Saved data entries
——

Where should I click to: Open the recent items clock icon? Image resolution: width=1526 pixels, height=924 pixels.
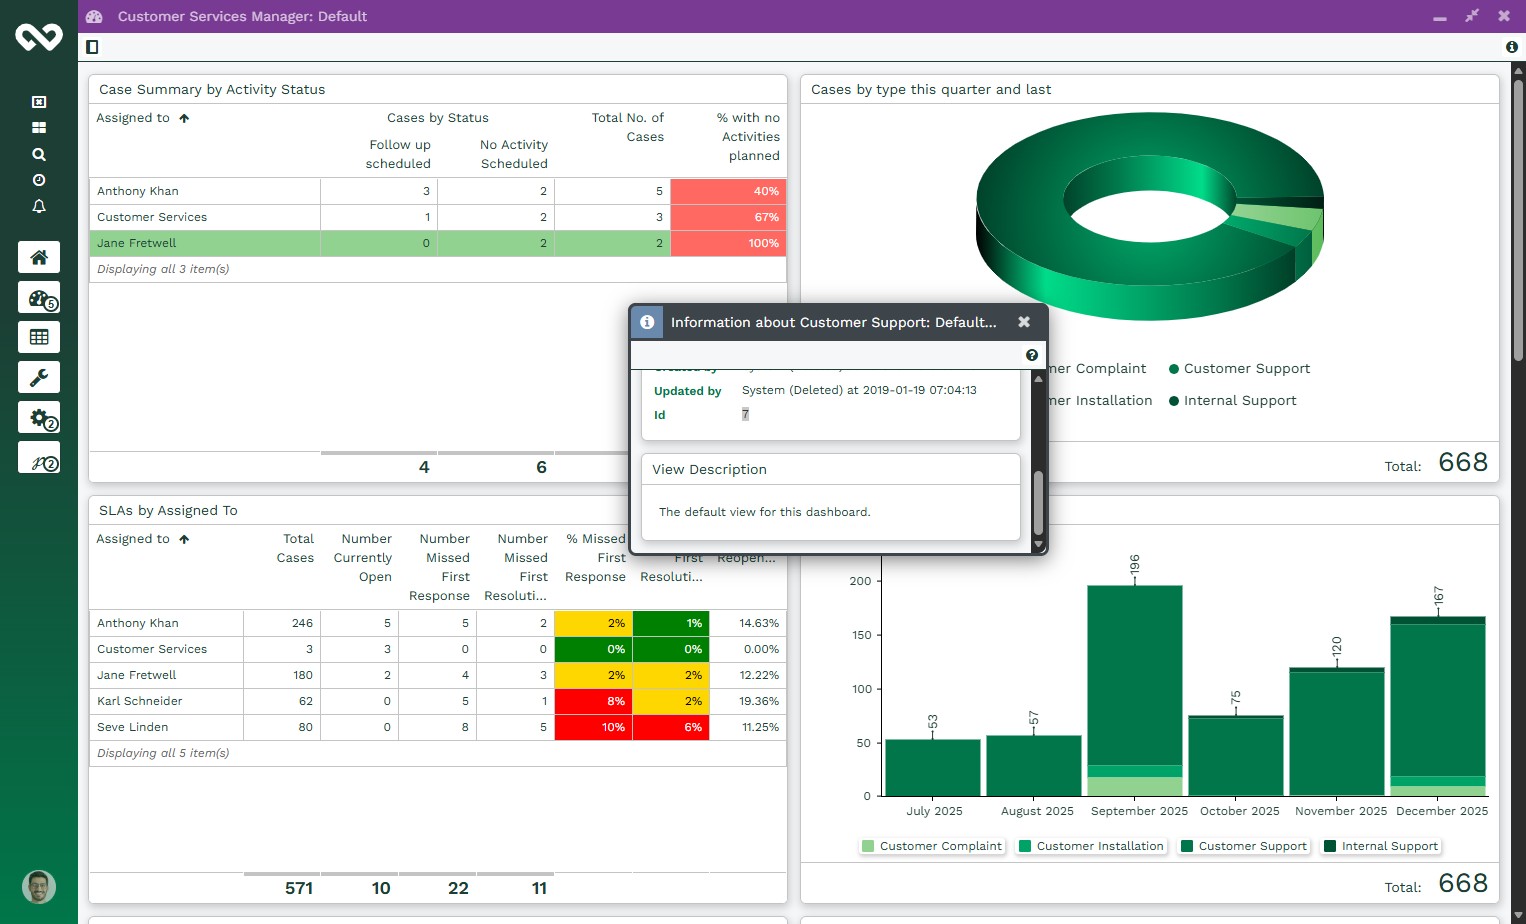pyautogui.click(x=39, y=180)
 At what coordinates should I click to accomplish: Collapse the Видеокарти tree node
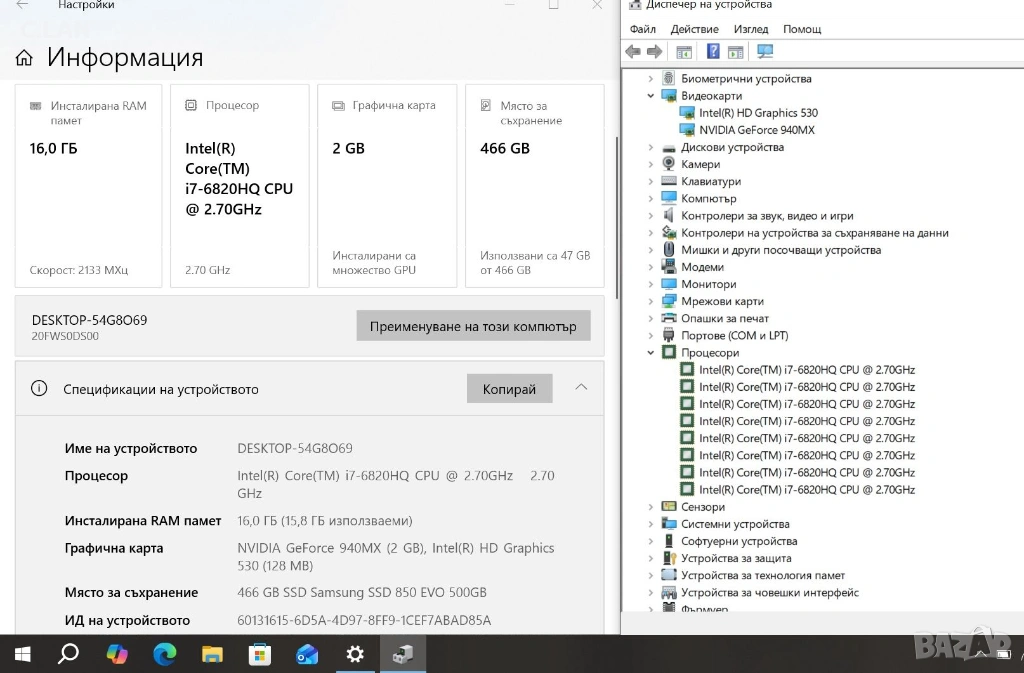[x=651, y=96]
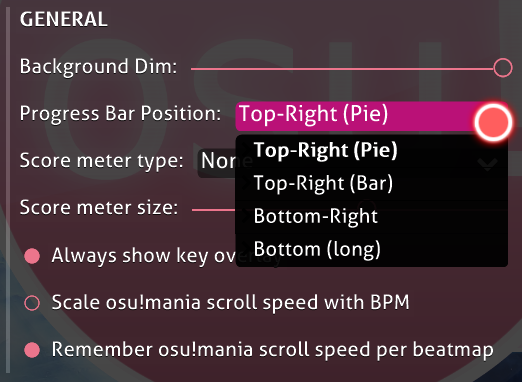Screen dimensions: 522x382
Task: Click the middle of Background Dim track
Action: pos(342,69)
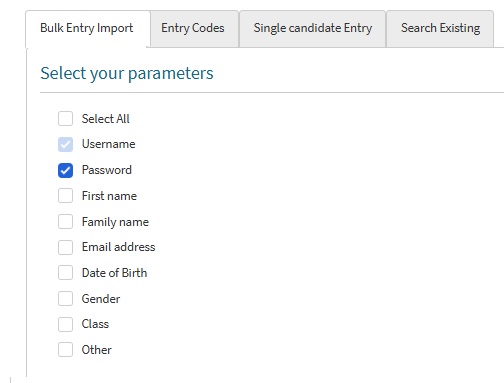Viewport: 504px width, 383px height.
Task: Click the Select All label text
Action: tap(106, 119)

——

Work to complete: Above are the entries; write them out again exactly, omitting the pictures.

Result for this task:
Where should I click to: Open the recent items clock icon? Image resolution: width=1526 pixels, height=924 pixels.
pyautogui.click(x=39, y=180)
 At what coordinates should I click to accomplish: Collapse the Видеокарти tree node
[x=651, y=96]
Screen dimensions: 522x382
Task: Click the middle of Background Dim track
Action: pos(342,69)
Viewport: 504px width, 383px height.
Task: Click the Select All label text
Action: tap(106, 119)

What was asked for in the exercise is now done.